Because I am a nerd, I decide to use this machine to test out Fedora Sway. I installed the OS no problem and began working on a couple Rust projects. All was dandy for a few days, I was configuring my window manager, coding in rust, everything was swell! I though I just got a free laptop. Then I started to see issues.
I started to get cryptic errors when compiling my rust project every now and then. I wasn’t doing any funny business with linkers but would fail builds with a linker error. The real red flag was that the errors were happening inconsistently. A rebuild after an error would sometimes succeed. And a rebuild after a build success would sometimes fail :thonk:.
After some thinking (playing factorio, eating snacks), I realized this was probably connected to the blue screens. It turns out this is true and that it is probably because of bad ram. Hm. Okay well ram is pretty important. But let’s make sure this is actually the issue.
testing the memory
I have never tested memory before so i was excited to learn a new skill. The standard utility to do this is Memtest86+. Memtest86+ is an open-source, stand-alone memory tester for x86/x86-64 computers. Sounds perfect!
It seems to be based on PCMemTest, which is a fork of Memtest86+ v5, which is a fork of MemTest-86. So maybe by the time you read this there will be another fork that is more up to date.
Using it is easy. I added the image to my Ventoy flashdrive but you can also just write it to a usb drive.
After booting Memtest86+ just starts testing and immdiately found some bad memory. It is cool that you can see actual vs expected results. In my case it seemed that only one byte in each word was incorrect.
The obvious fix here is to replace the ram. This is probably smart, but I am not sure how easy it would be on this particular machine as modern laptops are usually pretty hard to repair. Also, that would cost money.
Using f1
to configure the error results, I changed to an error summary. This showed me that the errors were limited between 0x16f3381b0-0x16f33fe78. That’s great news! That’s only about 32 kB. If I can just ignore those 32 kilobytes then I should have a working system!
Some surfing the web revealed a stack overflow post detailing that you can configure Linux to not use a section of memory.
From the Linux kernel parameters docs.
memmap=nn[KMG]!ss[KMG]
[KNL,X86] Mark specific memory as protected.
Region of memory to be used, from ss to ss+nn.
The memory region may be marked as e820 type 12 (0xc)
and is NVDIMM or ADR memory.
This memmap syntax marks region as protected so kernel doesn’t use it. Pretty neat! memmap
is usually used to protect memory that other parts of the system not managed by Linux would use. I also saw that it is used for persistent memory which is a niche technology providing a speed-cost target between DRAM and SSDs. Intel’s brand name for this is Intel Optane which I had heard of. The idea is you tell Linux to protect your persistent memory and then it shows up as /dev/pmem[n]

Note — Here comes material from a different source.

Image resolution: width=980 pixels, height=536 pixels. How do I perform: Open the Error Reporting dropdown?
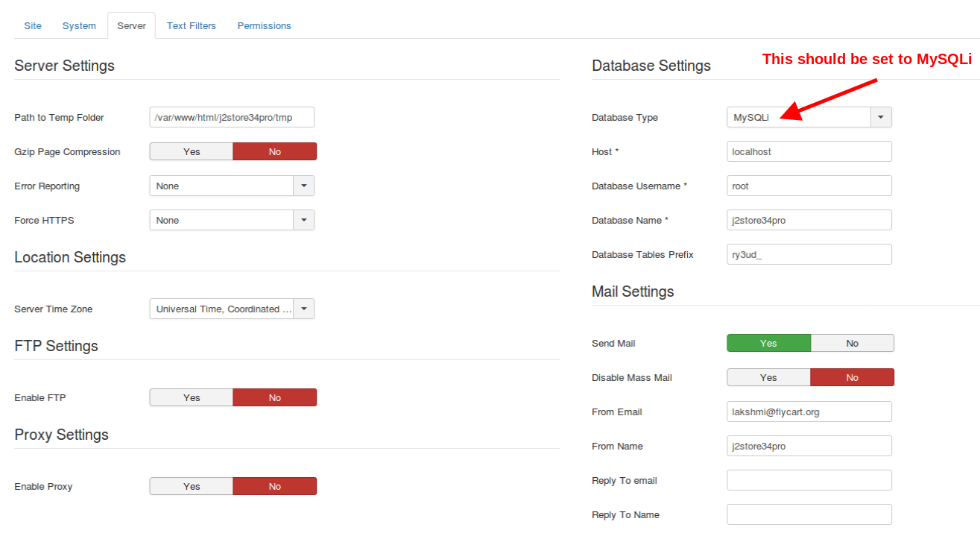pyautogui.click(x=304, y=185)
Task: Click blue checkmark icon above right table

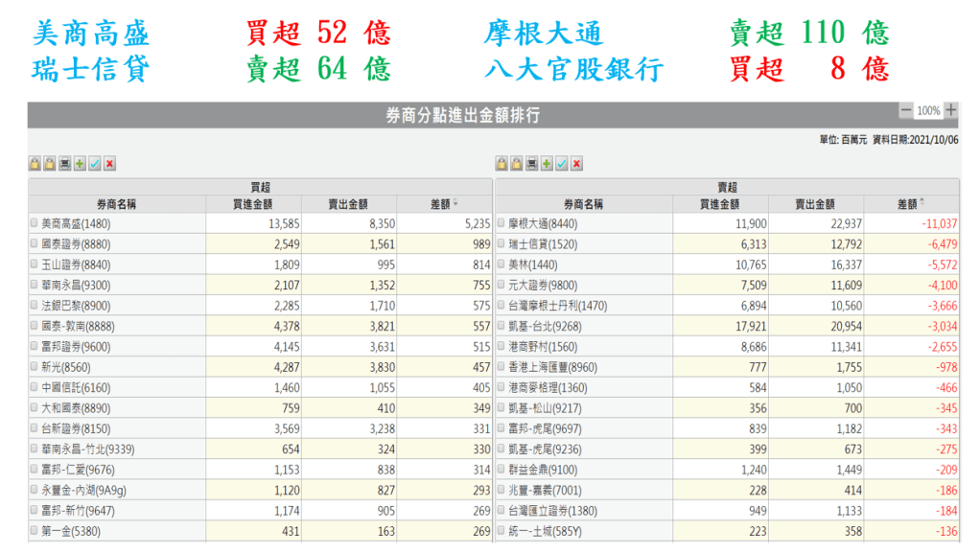Action: click(561, 164)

which you can then format with a filesystem or what have you.
On a traditional Linux distro you can edit the kernel parameters by modifying /etc/default/grub
and append you option to the GRUB_CMDLINE_LINUX_DEFAULT
line:
GRUB_CMDLINE_LINUX_DEFAULT="root=UUID=0a3407de-014b-458b-b5c1-848e92a327a3 rw memmap=100M!0x16b3380f0"
Then update-grub
or using grubby
grubby --update-kernel=ALL --args="memmap=100M!0x16b3380f0"

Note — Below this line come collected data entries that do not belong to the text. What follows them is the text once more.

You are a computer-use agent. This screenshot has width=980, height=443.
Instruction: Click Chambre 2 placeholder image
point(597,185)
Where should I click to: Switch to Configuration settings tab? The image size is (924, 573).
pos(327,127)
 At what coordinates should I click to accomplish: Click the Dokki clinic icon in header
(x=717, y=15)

or on an OSTree distro like Fedora Silverblue
rpm-ostree kargs --append="memmap=100M!0x16b3380f0"
I ended protected a much larger portion of memory just to be safe.
badram
There is actually a untility exactly for this scenario! Grub’s badram utility takes a list of addr,mask
pairs and filters them from the memory map that is passed to the Linux kernel. This is super easy because Memtest86+ outputs results this exact syntax for you to copy over.
To do this, add GRUB_BADRAM="addr,mask,[addr,mask],..."

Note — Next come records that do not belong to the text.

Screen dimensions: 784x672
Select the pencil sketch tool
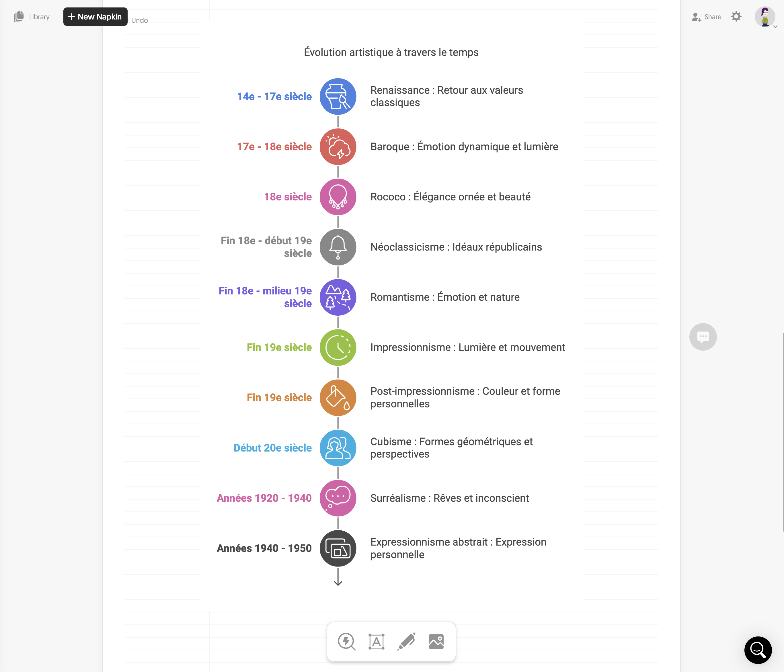(x=406, y=641)
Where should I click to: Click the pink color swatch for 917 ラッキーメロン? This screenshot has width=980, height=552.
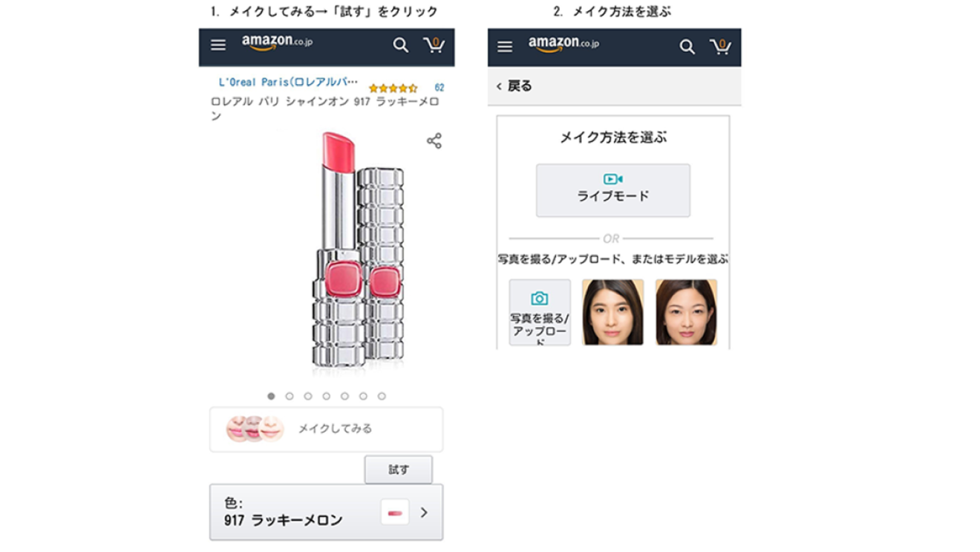click(393, 510)
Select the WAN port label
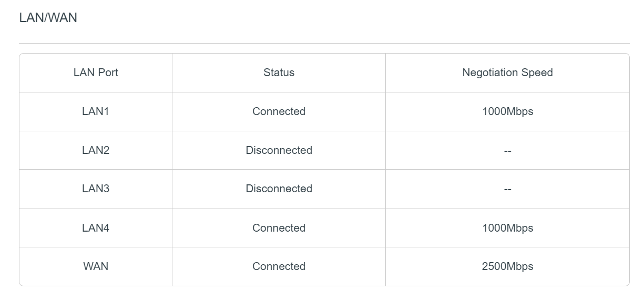 96,266
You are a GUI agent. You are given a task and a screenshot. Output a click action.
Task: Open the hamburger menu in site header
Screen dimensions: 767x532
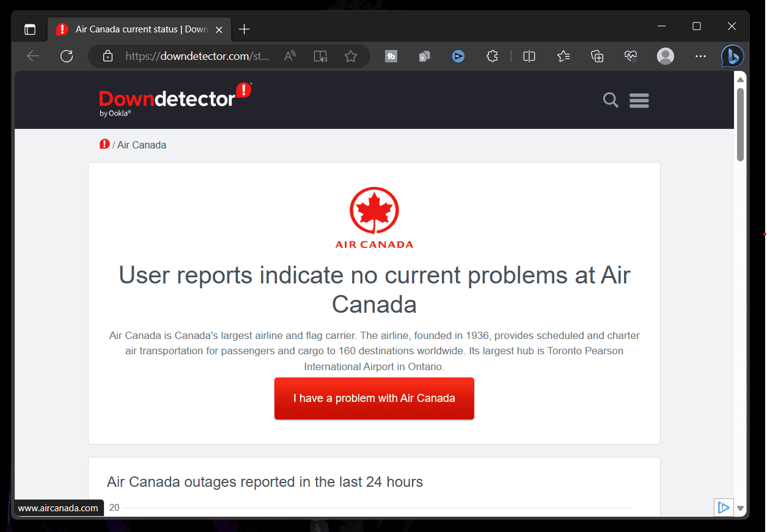click(639, 100)
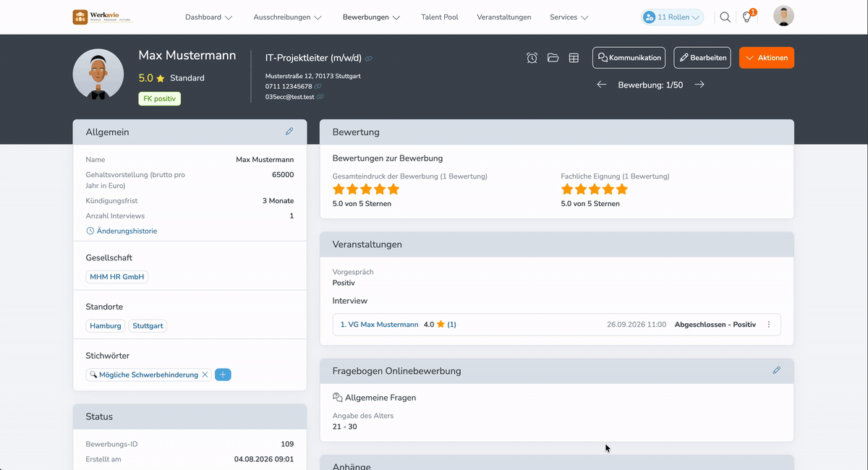Image resolution: width=868 pixels, height=470 pixels.
Task: Open notifications lightbulb icon with badge
Action: point(748,16)
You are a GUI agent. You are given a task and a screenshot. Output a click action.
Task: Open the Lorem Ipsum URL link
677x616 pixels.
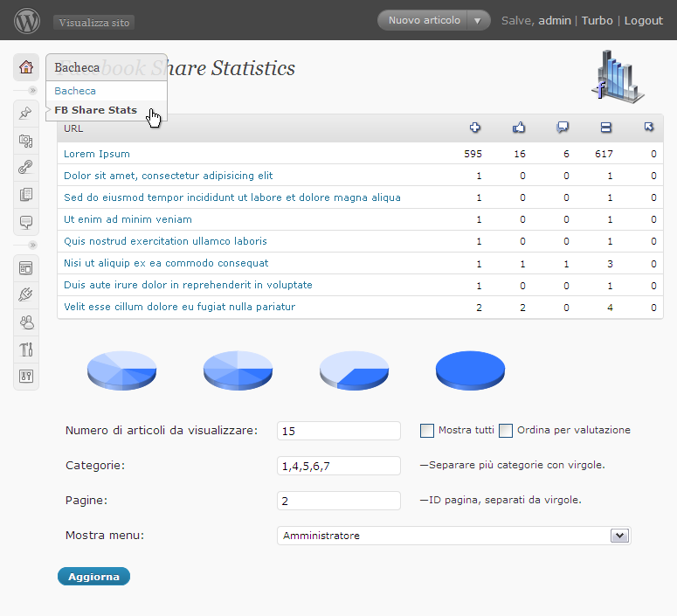pos(96,154)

to your grub configuration with all the addr-mask pairs given by Memtest86+.
You can also blacklist ram pages in windows although I haven’t tried it.
Big warning: The command is not allowed* when lockdown is enforced, i.e. UEFI secure boot. As far as I can see the memmap solution works with secure boot.
conclusion
I gave the computer to someone with web-browsing workloads and they have used it for a couple weeks with no troubles.
Moral of the story is that a little bit of faulty ram never hurt anybody, try this before you toss out the old laptop. All jokes aside, I expect the computer to fail within the next year and I will reevaluate the cost-benefit to trying to replace the sticks.